# 04:30 alarm call set up



## Mr O (Jan 14, 2015)




----------



## Yes Row (Jan 23, 2013)

You could have pre washed the filters and saved your'sen 15 valuable seconds


----------



## Rhys (Dec 21, 2014)

05.30 this morning, cold brew + hot water and a splash of milk. Mmmm


----------



## coffeechap (Apr 5, 2012)

04.00 this morning, flat white, silent lever and super quiet conic


----------



## Fevmeister (Oct 21, 2013)

What are you lot doing up at that time


----------



## jeebsy (May 5, 2013)

Only time you should be up at that time is for a budget airline flight


----------



## Rhys (Dec 21, 2014)

jeebsy said:


> Only time you should be up at that time is for a budget airline flight


..or if you have young kids (or if you are rolling in from the pub and need something to stop the magic roundabout







)


----------



## jeebsy (May 5, 2013)

You can still be up from the night before, just shouldn't be having an alarm going off


----------



## Rhys (Dec 21, 2014)

jeebsy said:


> You can still be up from the night before, just shouldn't be having an alarm going off


My dad stays up until at least 4am, comes home from the pub and sits up reading (until his book falls on the floor..) Oh to be retired.. lol


----------



## Mr O (Jan 14, 2015)

Some of us have to work for a living... I will be preparing the same double Aeropress set up for the same alarm call tomorrow morning


----------



## PeterL (Aug 5, 2015)

Try diving, 3am get up for a 6am departure, and this for fun...


----------



## Mr O (Jan 14, 2015)

It's easy to get up when it's for fun









ive been diving a few times on holiday and would do it as a hobby if I lived in a warm country. It's without doubt one of the most amazing things I've ever experienced.

• Supplied material

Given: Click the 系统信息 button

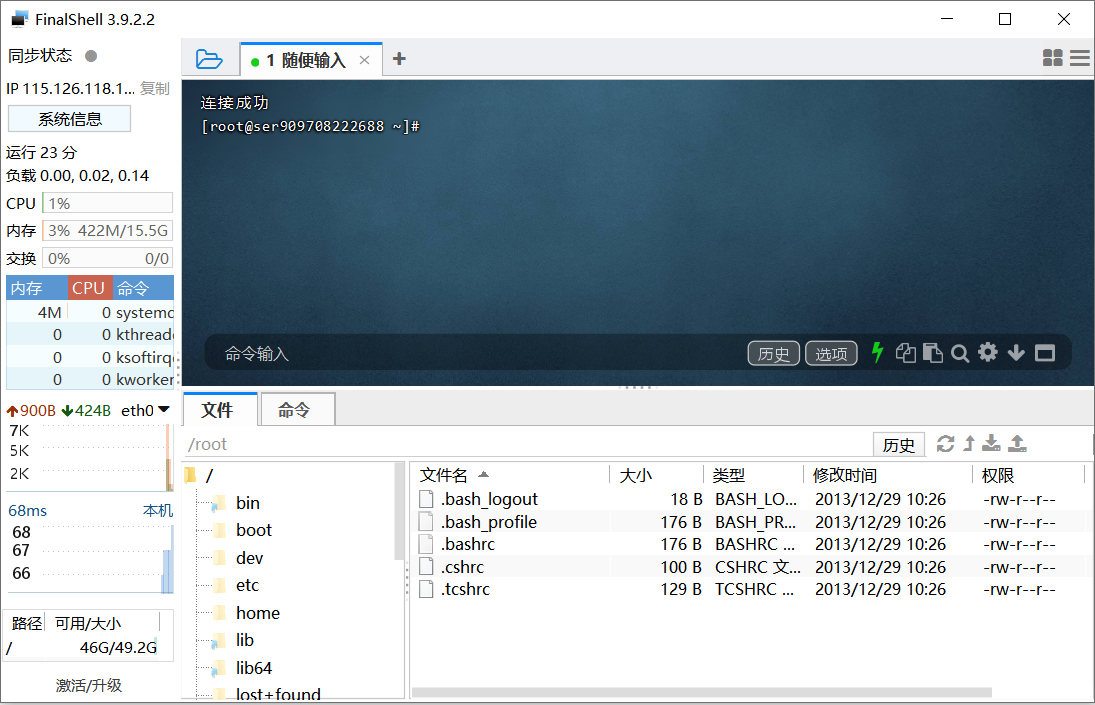Looking at the screenshot, I should click(69, 118).
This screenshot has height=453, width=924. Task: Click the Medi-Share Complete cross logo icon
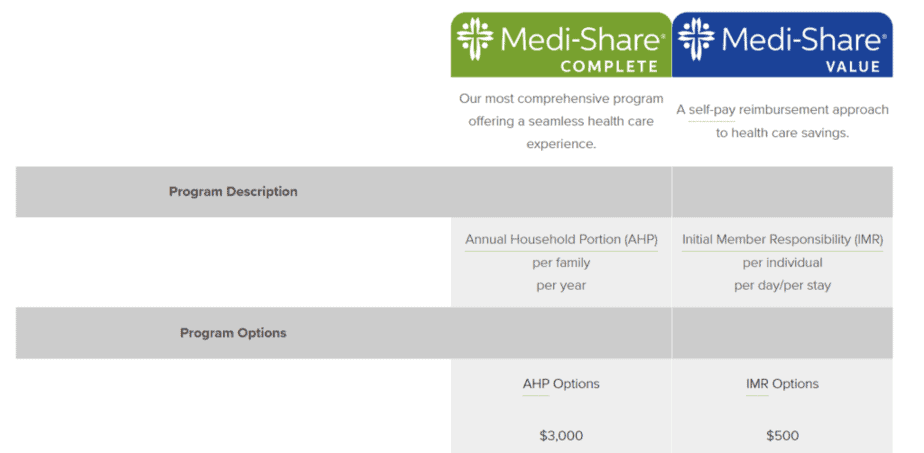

• Set tasks
1 > Answer these from the alarm-call thread:
(a) What time does coffeechap give for this morning, and what drink was made?
(b) Until what hour does Rhys say his dad stays up?
(c) What time does PeterL get up for diving, and for what departure time?
2 > Transcribe everything in the alarm-call thread from "ive been diving" down to "I've ever experienced.".
Rely only on the alarm-call thread, not on the material.

• Answers provided
1 >
(a) 04.00; a flat white.
(b) Until at least 4am.
(c) 3am, for a 6am departure.

2 >
ive been diving a few times on holiday and would do it as a hobby if I lived in a warm country. It's without doubt one of the most amazing things I've ever experienced.